The nation’s premier worker-safety agency takes nearly eight years on average to adopt new safety regulations, government auditors said in a report issued Thursday.
The Occupational Safety and Health Administration takes far too long compared to other agencies, safety experts said during a Senate hearing on the report by the Government Accountability Office. Critics claim the agency has become overly cautious in setting new rules on dangerous chemicals and other on-the-job hazards, hamstrung by procedural and political roadblocks.
The process for approving new regulations at OSHA averages about 50 percent longer than at the Environmental Protection Agency and at least twice as long as at the Transportation Department, auditors said.
“We have created barriers based on false alarms, and the need now is to lower them so that worker protection can proceed again without delay,” said Michael Silverstein, former director of the Washington state OSHA program, to the Senate Health, Education, Labor and Pensions Committee. “It is no exaggeration to say that lives are at stake.”
Senate Democrats say the delays at OSHA are unacceptable while workers are being injured or killed. It took nearly a decade, for example, for OSHA to issue safety rules on construction cranes. In the meantime, several cranes toppled in accidents, and people were killed.

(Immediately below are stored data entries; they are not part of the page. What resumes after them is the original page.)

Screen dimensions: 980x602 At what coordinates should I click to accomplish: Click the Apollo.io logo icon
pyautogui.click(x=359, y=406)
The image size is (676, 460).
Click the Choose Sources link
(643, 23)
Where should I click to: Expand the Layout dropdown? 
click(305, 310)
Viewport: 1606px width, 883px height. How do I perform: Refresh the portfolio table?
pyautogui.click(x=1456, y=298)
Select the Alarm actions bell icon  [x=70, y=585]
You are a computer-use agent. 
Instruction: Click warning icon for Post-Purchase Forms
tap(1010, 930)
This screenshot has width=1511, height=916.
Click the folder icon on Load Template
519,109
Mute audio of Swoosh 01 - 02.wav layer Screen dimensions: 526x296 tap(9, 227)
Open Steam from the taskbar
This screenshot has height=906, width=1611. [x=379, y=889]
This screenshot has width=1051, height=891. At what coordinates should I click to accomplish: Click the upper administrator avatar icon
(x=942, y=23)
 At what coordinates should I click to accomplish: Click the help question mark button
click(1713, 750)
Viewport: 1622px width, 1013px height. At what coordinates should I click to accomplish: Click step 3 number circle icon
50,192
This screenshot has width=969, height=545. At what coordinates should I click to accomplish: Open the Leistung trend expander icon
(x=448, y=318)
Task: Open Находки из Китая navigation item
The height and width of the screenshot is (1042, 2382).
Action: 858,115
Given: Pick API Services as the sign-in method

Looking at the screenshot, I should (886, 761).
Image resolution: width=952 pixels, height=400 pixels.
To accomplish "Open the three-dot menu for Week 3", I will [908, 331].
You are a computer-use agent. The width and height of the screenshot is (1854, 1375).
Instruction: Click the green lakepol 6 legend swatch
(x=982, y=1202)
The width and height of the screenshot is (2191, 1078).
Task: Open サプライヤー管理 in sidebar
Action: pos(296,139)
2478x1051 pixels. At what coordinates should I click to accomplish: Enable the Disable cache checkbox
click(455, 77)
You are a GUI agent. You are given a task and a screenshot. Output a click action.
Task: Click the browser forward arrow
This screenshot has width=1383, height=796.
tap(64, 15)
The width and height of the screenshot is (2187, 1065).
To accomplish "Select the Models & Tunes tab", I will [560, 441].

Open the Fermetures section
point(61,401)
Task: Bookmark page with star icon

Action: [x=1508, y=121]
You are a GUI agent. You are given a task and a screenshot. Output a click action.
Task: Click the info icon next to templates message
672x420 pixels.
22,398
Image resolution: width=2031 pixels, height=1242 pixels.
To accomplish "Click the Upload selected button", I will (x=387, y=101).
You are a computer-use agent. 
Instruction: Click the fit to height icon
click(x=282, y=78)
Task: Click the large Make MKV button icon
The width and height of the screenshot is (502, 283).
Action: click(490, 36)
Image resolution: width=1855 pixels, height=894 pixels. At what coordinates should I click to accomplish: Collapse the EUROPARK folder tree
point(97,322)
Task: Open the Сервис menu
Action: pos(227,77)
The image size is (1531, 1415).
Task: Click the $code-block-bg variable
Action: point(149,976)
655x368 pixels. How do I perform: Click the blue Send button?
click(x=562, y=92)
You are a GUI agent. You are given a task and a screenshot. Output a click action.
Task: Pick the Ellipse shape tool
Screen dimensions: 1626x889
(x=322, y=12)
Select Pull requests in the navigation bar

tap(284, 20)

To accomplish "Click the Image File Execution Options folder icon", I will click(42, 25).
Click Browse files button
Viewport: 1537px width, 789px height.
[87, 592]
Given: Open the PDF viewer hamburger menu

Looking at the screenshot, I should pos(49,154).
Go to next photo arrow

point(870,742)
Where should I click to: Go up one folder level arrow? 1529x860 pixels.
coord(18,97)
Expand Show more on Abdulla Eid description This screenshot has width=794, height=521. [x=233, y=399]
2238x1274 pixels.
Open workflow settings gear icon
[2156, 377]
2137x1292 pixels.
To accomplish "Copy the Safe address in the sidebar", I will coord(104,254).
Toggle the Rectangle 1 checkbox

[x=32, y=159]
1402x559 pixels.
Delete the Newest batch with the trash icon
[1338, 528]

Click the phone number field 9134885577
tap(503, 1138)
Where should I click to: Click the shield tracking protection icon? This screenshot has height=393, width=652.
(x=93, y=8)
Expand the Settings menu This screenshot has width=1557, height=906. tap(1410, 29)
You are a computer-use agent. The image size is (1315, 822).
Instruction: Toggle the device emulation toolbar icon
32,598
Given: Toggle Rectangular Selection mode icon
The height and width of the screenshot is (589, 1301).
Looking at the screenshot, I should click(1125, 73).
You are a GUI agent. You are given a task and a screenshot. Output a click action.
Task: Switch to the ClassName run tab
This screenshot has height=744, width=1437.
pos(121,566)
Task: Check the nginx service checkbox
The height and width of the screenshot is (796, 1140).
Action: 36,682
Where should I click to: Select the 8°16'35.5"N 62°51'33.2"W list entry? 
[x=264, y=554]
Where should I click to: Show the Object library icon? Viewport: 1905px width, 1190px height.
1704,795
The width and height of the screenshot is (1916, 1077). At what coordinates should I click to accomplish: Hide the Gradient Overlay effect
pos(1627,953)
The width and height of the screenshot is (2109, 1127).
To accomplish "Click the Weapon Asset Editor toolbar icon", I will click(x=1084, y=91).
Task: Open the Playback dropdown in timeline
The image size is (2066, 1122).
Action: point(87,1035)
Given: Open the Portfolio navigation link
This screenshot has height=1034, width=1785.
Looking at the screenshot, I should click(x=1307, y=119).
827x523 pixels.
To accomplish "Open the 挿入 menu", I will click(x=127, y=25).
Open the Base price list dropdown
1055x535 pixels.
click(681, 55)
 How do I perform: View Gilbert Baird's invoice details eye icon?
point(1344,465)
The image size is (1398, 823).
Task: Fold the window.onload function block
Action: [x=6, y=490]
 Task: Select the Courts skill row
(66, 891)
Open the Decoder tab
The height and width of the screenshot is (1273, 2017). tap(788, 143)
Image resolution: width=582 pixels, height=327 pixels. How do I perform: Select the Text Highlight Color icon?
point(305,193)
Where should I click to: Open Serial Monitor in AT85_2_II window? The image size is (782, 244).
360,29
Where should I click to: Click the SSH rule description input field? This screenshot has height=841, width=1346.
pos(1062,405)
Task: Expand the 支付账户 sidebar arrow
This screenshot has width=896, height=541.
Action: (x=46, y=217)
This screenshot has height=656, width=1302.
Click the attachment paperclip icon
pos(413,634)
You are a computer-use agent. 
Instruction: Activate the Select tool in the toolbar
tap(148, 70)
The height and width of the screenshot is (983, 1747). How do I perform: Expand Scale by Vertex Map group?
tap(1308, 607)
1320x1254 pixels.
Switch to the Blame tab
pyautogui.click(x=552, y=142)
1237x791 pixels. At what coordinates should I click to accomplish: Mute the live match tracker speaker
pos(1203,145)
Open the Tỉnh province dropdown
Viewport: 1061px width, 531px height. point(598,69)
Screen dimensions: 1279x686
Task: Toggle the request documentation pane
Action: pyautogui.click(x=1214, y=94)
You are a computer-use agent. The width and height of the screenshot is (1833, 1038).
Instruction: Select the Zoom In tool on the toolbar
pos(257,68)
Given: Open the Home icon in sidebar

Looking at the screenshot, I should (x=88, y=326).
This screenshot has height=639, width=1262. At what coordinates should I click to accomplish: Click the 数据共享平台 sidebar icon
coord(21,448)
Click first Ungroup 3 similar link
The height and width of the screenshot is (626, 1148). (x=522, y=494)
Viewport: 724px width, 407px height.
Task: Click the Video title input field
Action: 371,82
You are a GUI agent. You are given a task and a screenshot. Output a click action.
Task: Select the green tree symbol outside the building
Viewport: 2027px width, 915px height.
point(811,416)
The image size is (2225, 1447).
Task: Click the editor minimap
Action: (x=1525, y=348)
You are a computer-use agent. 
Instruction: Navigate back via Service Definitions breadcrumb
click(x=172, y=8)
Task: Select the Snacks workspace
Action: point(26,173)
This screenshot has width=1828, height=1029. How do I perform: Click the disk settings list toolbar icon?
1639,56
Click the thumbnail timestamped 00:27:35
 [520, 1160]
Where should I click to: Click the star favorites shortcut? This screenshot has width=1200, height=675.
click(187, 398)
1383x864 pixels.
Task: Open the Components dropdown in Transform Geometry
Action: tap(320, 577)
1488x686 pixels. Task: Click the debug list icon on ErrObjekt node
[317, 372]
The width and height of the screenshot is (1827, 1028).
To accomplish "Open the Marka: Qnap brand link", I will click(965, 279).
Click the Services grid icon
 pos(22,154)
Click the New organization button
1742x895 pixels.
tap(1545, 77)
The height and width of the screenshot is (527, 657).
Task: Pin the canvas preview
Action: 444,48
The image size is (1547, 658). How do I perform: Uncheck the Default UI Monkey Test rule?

“It is simply unconscionable that workers must suffer while an OSHA rule is mired in bureaucracy,” said committee Chairman Tom Harkin, Iowa Democrat.
OSHA officials blame lengthy waits on greater procedural requirements, shifting priorities and a higher standard of judicial review than most federal agencies face. Heavy pressure and litigation from business groups also are factors.
Revae Moran, the GAO’s director of education, workforce and income security, said sometimes OSHA will begin work on a set of regulations - construction scaffolding, for example - and then put it aside for years while focusing on other issues.
Business groups claim OSHA creates problems for itself by ignoring employer concerns when it develops new standards. OSHA officials often don’t seek out industry guidance until after they make a risk assessment, said David Sarvadi, a lawyer representing the U.S. Chamber of Commerce.
“OSHA needs to talk to people before they sit down and start writing the rule,” Mr. Sarvadi said.
But saying the government needs more regulations is fraught with political risk in an election year. GOP presidential hopefuls and Republican lawmakers have made an issue of what they say is overregulation by the Obama administration. President Obama signed an executive order last year requiring federal agencies to target and eliminate burdensome rules even as they issue new ones.
A quarter of OSHA safety rules approved since 1981 have taken more than a decade each to complete, with some being delayed nearly 20 years, according to the GAO report. The agency has studied the dangers of workplace exposure to silica dust - known to cause crippling lung disease and cancer - since 1974 but has yet to publish even a proposed regulation.
After putting out 47 new safety rules in the 1980s and 1990s, OSHA has slowed, approving just 11 new rules since then.